Re: Appeals Court holds that Obamacare contraception mandate violates First Amendment
posted at 11/4/2013 12:33 PM EST
In response to A_Concerned_Citizen's comment:
Pull your skirts down ladies, your ignorance is showing again.
But health insurance doesn't just allow individuals to turn risks into fixed expenses. It is also designed to shift costs across individuals, away from the sick and toward the healthy. If you have foreseeably high health costs, your health insurance premium will be less than your expected claims; if you're likely to be healthy, it will exceed them.
This system is a kind of shadow fiscal policy, redistributing income from the healthy to the sick. It can only work if consumer choice is restricted in such a way that many people are induced to buy policies that cost much more than they can expect to get back. Obamacare contains many such inducements (including subsidies and the individual mandate) but so does the pre-Obamacare status quo in health policy.
State health insurance regulations turn insurance into a tool of shadow fiscal policy, shifting costs from the healthy to the sick, with the extent of the redistribution depending on the state.
Redistributive public policy is even more of a theme in the group health insurance market, which is nine times larger than the individual market and the dominant source of "private" health coverage. The government massively subsidizes this market by excluding employer-provided health benefits from income and payroll taxes. Federal tax advantages for health insurance add up to $300 billion a year.

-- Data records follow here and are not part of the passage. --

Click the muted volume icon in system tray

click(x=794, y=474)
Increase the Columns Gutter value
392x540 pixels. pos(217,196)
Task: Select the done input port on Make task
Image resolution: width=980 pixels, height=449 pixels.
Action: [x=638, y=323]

These tax subsidies are highly coercive. Take a family with salary income of $60,000 and a health plan worth $15,000. If this family instead took all of its income as $75,000 in cash salary, it would face an income and payroll tax hit of around $4,500, or about 6% of their income. For comparison, the individual mandate penalty in Obamacare will be limited to 2.5% of income....

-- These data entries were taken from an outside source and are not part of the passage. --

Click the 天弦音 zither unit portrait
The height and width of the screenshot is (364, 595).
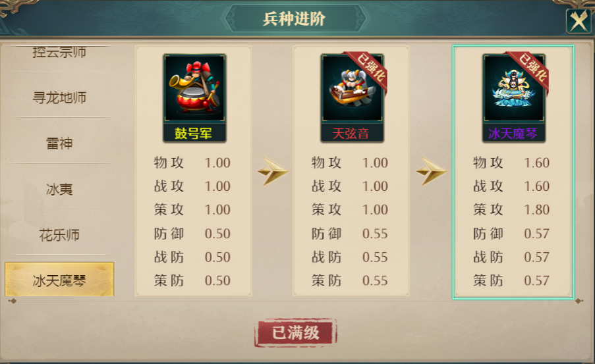click(x=352, y=89)

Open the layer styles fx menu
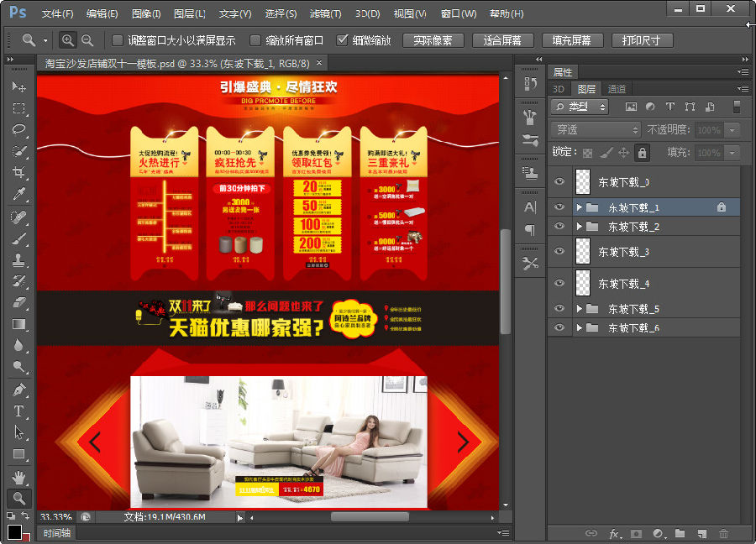[x=613, y=533]

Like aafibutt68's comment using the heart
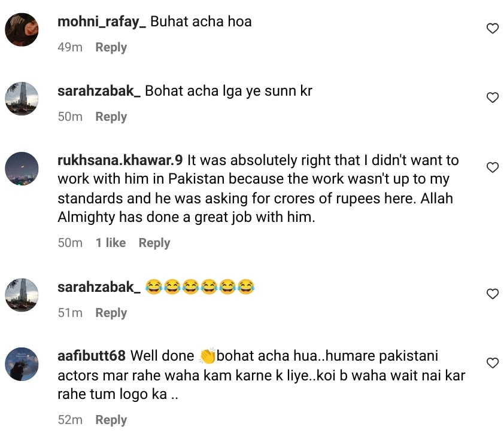pyautogui.click(x=492, y=363)
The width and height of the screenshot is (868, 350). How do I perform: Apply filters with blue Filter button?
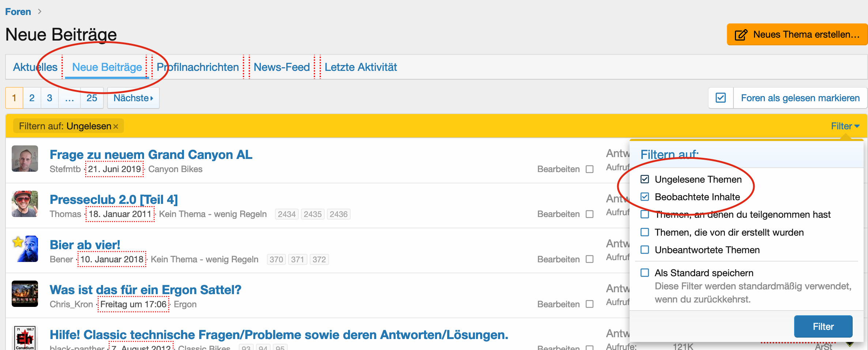823,327
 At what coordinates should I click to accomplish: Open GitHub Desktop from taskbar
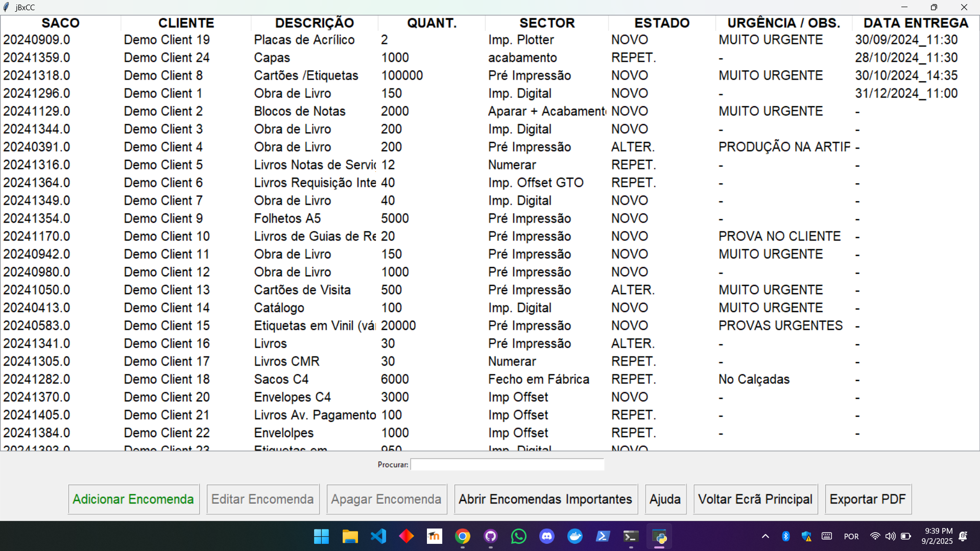tap(491, 536)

That's a summary of the "private" health insurance system we have today: Subsidize and regulate to push as many people as possible into insurance pools, and shift costs among them so the healthy subsidize the sick.
This reflects the fact that health insurance is not really a private product but a government program creating winners and losers, and the terms of the debate are about who will win and who will lose. Democrats want the poor and the sick to win. Republicans want people with existing coverage and high tax rates to win. Neither side is calling for a free market.
If your two sides are the mainstream republican party and every liberal on the face of this country, then you are right, no one is calling for a free market.
Conservatives, however, are calling for a free insurance market, at least freer than what preceded OBamacare. this is what is behind the torte reform and selling insurance across state line mantra, free-er markets.